-- Dataset content follows --

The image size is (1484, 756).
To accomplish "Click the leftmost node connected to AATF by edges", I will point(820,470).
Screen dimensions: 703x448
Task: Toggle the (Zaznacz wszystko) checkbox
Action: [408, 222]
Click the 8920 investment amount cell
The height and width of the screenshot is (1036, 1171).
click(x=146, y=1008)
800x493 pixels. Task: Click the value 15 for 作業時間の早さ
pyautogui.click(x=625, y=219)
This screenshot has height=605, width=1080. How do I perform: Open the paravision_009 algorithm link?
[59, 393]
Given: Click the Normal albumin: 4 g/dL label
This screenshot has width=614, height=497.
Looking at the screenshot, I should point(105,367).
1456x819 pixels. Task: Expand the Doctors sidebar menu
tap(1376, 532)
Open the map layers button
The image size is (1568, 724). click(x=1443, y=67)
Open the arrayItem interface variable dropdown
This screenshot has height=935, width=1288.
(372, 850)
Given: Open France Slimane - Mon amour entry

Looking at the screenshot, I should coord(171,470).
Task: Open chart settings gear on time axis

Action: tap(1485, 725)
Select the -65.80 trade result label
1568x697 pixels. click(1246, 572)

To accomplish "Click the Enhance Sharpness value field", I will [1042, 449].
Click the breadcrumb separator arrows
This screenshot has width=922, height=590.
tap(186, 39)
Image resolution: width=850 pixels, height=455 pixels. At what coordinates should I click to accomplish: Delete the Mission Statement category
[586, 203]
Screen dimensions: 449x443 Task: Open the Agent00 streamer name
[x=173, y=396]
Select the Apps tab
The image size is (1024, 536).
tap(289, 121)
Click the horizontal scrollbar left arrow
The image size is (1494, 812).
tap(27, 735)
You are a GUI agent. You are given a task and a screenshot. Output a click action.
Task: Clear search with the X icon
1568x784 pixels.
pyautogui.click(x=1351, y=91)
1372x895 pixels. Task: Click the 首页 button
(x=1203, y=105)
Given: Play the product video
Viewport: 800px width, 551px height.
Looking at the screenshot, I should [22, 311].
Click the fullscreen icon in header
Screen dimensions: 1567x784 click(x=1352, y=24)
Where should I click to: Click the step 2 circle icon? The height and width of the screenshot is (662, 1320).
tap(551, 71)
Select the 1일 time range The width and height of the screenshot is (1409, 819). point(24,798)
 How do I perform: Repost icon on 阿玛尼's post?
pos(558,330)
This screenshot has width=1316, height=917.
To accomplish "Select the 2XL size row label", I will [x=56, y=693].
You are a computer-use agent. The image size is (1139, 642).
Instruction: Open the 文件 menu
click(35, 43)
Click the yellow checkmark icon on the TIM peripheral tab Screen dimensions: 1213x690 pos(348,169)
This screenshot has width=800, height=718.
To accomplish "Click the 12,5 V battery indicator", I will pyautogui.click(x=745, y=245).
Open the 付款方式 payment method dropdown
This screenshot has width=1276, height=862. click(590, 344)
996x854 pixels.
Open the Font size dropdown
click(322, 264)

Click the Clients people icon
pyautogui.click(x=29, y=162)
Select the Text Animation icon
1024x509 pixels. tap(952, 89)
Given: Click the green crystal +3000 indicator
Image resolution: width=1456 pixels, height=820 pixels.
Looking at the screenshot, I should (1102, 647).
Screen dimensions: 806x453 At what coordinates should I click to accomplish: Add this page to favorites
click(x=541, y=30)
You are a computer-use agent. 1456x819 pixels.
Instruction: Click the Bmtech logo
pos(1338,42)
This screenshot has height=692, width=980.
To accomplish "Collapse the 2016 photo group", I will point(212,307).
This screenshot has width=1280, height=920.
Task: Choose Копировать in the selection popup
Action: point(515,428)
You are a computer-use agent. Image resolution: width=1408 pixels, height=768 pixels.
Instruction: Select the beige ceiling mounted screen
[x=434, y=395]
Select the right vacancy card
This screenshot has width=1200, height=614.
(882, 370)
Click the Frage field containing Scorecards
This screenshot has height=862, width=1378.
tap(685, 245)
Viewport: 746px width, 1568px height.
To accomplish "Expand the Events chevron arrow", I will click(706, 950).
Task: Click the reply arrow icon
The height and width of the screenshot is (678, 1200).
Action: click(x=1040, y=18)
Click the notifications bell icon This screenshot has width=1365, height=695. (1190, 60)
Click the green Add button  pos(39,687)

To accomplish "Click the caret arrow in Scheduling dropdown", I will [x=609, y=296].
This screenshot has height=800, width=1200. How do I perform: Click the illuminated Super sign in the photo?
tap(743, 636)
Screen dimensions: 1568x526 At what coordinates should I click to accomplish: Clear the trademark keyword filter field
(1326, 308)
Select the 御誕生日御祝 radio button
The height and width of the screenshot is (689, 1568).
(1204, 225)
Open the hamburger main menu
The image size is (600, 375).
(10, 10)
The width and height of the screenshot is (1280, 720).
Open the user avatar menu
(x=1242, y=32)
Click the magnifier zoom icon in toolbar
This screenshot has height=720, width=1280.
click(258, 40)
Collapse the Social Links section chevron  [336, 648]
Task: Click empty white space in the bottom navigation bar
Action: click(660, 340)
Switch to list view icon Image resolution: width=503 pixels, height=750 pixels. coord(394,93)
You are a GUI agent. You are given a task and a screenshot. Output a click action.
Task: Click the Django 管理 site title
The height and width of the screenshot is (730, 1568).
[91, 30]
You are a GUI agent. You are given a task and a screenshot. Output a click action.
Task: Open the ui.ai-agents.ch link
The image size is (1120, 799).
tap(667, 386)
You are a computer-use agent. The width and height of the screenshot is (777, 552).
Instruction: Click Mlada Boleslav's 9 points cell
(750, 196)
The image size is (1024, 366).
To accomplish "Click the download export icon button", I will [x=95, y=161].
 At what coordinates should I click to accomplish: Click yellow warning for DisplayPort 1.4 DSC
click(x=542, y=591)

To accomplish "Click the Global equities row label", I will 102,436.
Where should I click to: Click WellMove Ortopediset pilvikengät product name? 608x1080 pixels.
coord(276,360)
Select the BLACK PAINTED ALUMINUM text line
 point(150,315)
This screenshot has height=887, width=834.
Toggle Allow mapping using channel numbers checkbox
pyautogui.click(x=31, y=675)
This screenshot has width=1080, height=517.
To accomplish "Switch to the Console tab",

-- Dataset content concluded --

**How to complete this task:** Look through the entries above for the word "indicator". Copy every line where it shows up.

**Expected answer:**
To accomplish "Click the 12,5 V battery indicator", I will pyautogui.click(x=745, y=245).
Given: Click the green crystal +3000 indicator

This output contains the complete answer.